##### PROVIDED INFORMATION
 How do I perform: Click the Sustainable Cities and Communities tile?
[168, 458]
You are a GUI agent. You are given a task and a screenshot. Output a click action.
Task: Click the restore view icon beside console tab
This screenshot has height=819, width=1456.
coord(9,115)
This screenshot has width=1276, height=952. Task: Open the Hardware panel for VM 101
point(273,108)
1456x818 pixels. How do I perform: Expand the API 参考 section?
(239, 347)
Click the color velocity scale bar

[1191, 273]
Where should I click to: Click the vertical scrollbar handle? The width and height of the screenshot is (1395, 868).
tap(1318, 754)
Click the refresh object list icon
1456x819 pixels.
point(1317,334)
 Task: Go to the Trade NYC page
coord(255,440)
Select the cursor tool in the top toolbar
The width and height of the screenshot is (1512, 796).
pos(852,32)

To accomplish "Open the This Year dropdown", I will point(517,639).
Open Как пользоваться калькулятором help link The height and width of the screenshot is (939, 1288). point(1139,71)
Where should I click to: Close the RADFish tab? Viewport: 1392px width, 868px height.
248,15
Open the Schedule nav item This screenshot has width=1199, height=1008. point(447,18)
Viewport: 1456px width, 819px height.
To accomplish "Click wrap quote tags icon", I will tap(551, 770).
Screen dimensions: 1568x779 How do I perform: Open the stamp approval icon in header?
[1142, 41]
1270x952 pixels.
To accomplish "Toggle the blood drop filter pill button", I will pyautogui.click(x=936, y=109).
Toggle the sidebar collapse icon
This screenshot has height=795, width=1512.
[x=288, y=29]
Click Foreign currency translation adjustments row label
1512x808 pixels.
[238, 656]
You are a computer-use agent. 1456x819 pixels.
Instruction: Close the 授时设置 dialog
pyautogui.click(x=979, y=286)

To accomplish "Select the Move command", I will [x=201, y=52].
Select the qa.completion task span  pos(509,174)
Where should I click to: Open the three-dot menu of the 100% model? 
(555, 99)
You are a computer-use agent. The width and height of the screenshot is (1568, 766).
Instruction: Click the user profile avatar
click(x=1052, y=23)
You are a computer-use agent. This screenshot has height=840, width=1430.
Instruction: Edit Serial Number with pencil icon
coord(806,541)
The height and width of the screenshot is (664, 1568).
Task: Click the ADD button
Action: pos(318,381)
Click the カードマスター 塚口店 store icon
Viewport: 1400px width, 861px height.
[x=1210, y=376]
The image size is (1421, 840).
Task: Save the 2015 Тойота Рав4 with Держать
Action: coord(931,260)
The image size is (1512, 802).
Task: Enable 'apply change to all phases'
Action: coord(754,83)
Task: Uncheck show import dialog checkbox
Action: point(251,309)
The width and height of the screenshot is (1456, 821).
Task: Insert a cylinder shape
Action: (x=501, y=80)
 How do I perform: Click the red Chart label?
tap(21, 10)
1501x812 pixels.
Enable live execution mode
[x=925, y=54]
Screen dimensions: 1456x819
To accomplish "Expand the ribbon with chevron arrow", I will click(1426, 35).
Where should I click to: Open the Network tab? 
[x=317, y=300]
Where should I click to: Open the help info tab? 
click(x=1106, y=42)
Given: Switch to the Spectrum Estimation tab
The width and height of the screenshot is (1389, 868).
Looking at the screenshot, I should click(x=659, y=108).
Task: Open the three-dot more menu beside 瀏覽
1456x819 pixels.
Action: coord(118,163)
##########
All records are to be written out exactly.

## SOLVED EXERCISE
 How do I perform: Click the Sustainable Cities and Communities tile?
[168, 458]
You are a GUI agent. You are given a task and a screenshot. Output a click action.
Task: Click the restore view icon beside console tab
This screenshot has height=819, width=1456.
coord(9,115)
This screenshot has width=1276, height=952. Task: Open the Hardware panel for VM 101
point(273,108)
1456x818 pixels. How do I perform: Expand the API 参考 section?
(239, 347)
Click the color velocity scale bar

[1191, 273]
Where should I click to: Click the vertical scrollbar handle? The width and height of the screenshot is (1395, 868).
tap(1318, 754)
Click the refresh object list icon
1456x819 pixels.
point(1317,334)
 Task: Go to the Trade NYC page
coord(255,440)
Select the cursor tool in the top toolbar
The width and height of the screenshot is (1512, 796).
pos(852,32)

To accomplish "Open the This Year dropdown", I will point(517,639).
Open Как пользоваться калькулятором help link The height and width of the screenshot is (939, 1288). point(1139,71)
Where should I click to: Close the RADFish tab? Viewport: 1392px width, 868px height.
248,15
Open the Schedule nav item This screenshot has width=1199, height=1008. point(447,18)
Viewport: 1456px width, 819px height.
To accomplish "Click wrap quote tags icon", I will tap(551, 770).
Screen dimensions: 1568x779 How do I perform: Open the stamp approval icon in header?
[1142, 41]
1270x952 pixels.
To accomplish "Toggle the blood drop filter pill button", I will pyautogui.click(x=936, y=109).
Toggle the sidebar collapse icon
This screenshot has height=795, width=1512.
[x=288, y=29]
Click Foreign currency translation adjustments row label
1512x808 pixels.
[238, 656]
You are a computer-use agent. 1456x819 pixels.
Instruction: Close the 授时设置 dialog
pyautogui.click(x=979, y=286)

To accomplish "Select the Move command", I will [x=201, y=52].
Select the qa.completion task span  pos(509,174)
Where should I click to: Open the three-dot menu of the 100% model? 
(555, 99)
You are a computer-use agent. The width and height of the screenshot is (1568, 766).
Instruction: Click the user profile avatar
click(x=1052, y=23)
You are a computer-use agent. This screenshot has height=840, width=1430.
Instruction: Edit Serial Number with pencil icon
coord(806,541)
The height and width of the screenshot is (664, 1568).
Task: Click the ADD button
Action: pos(318,381)
Click the カードマスター 塚口店 store icon
Viewport: 1400px width, 861px height.
[x=1210, y=376]
The image size is (1421, 840).
Task: Save the 2015 Тойота Рав4 with Держать
Action: coord(931,260)
The image size is (1512, 802).
Task: Enable 'apply change to all phases'
Action: coord(754,83)
Task: Uncheck show import dialog checkbox
Action: point(251,309)
The width and height of the screenshot is (1456, 821).
Task: Insert a cylinder shape
Action: (x=501, y=80)
 How do I perform: Click the red Chart label?
tap(21, 10)
1501x812 pixels.
Enable live execution mode
[x=925, y=54]
Screen dimensions: 1456x819
To accomplish "Expand the ribbon with chevron arrow", I will click(1426, 35).
Where should I click to: Open the Network tab? 
[x=317, y=300]
Where should I click to: Open the help info tab? 
click(x=1106, y=42)
Given: Switch to the Spectrum Estimation tab
The width and height of the screenshot is (1389, 868).
Looking at the screenshot, I should click(x=659, y=108).
Task: Open the three-dot more menu beside 瀏覽
1456x819 pixels.
Action: coord(118,163)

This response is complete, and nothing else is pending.